This guy’s a researcher and they’re old machines (which are still in use all over), but what if a political operative got a hold of them? Knowledge is power to a political operative looking to help their guy win.

$82 Buys E-Voting Secrets

For a mere $82 a computer scientist and electronic voting critic managed to purchase five $5,000 Sequoia electronic voting machines over the internet last month from a government auction site. And now he’s taking them apart.

Princeton computer science professor Andrew Appel and his students have begun reverse-engineering the software embedded in the machines’ ROM chips to determine if it has any security holes. But Appel says the ease with which he and his students opened the machines and removed the chips already demonstrates that the voting machines are vulnerable to unauthorized modification.
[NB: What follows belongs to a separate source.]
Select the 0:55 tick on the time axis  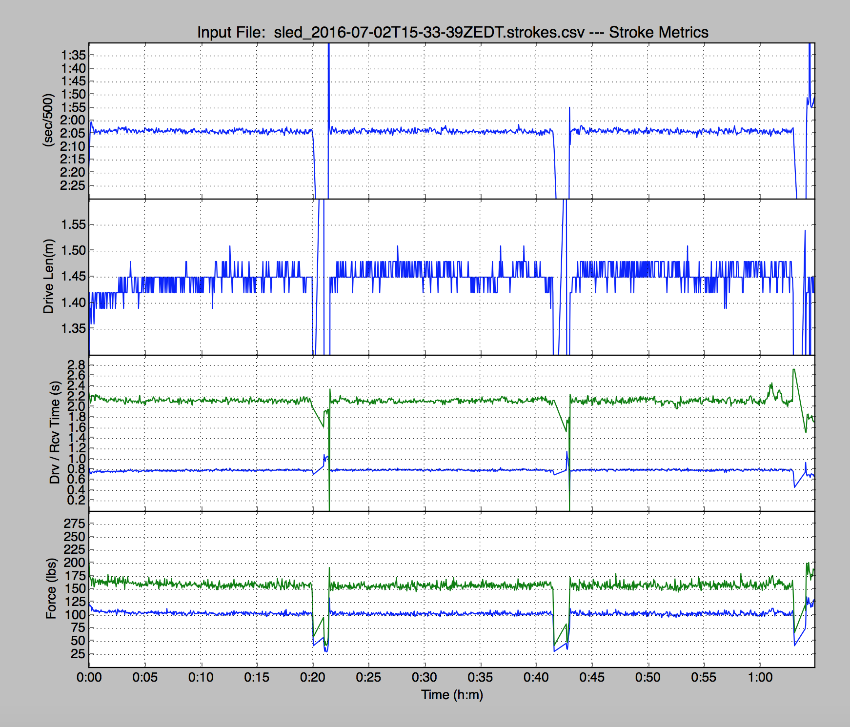704,677
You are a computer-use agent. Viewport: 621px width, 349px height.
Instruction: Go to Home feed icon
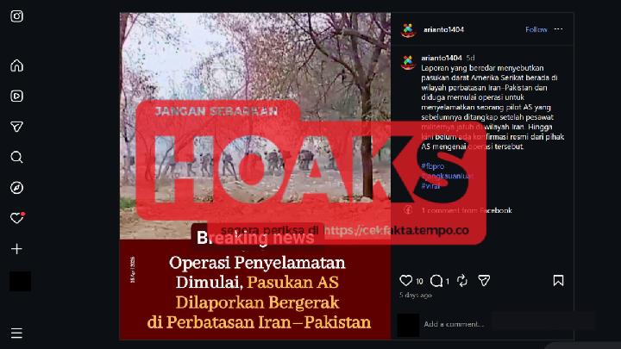point(16,65)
Their analysis appears to mark the first time that someone who hasn’t signed a non-disclosure agreement with Sequoia Voting Systems has examined one of its machine’s internals.

“There are hundreds of counties in the country that have had these machines for 20 years,” Appel says. “To assume that nobody could have ever had access to those machines to fool around with them in the last 20 years … that’s a stretch. And now it’s certainly not true.”



  1. William Zeph Ginsberg says:

    A paper trail by itself is not good enough. If the printer jambs, the trail is useless. No system to count millions of votes will ever be perfect, but optical scanned paper ballots are substantially better. Optically scanned voter marked paper ballots can be verified by a hand count with many observers watching the procedure.

    We know how to count and safeguard paper. Nighttime cash deposits in a bank are counted by two tellers, a manager and two cameras recording the count. Not perfect, but pretty damn good.

    A scanner is not a voting machine, it is a tabulating device. If it breaks down another scanner can be used, or the count can be done by hand. A direct reading voting machine is a black box with proprietary code that the vendors call “a trade secrete”. There is no way to tell what the wizard behind the curtain is up to?

  2. Mr. Fusion says:

    The sanctity of voting is too great to be left in doubt. I don’t know which system is the best, but I do know it should be transparent, open to scrutiny, and verifiable.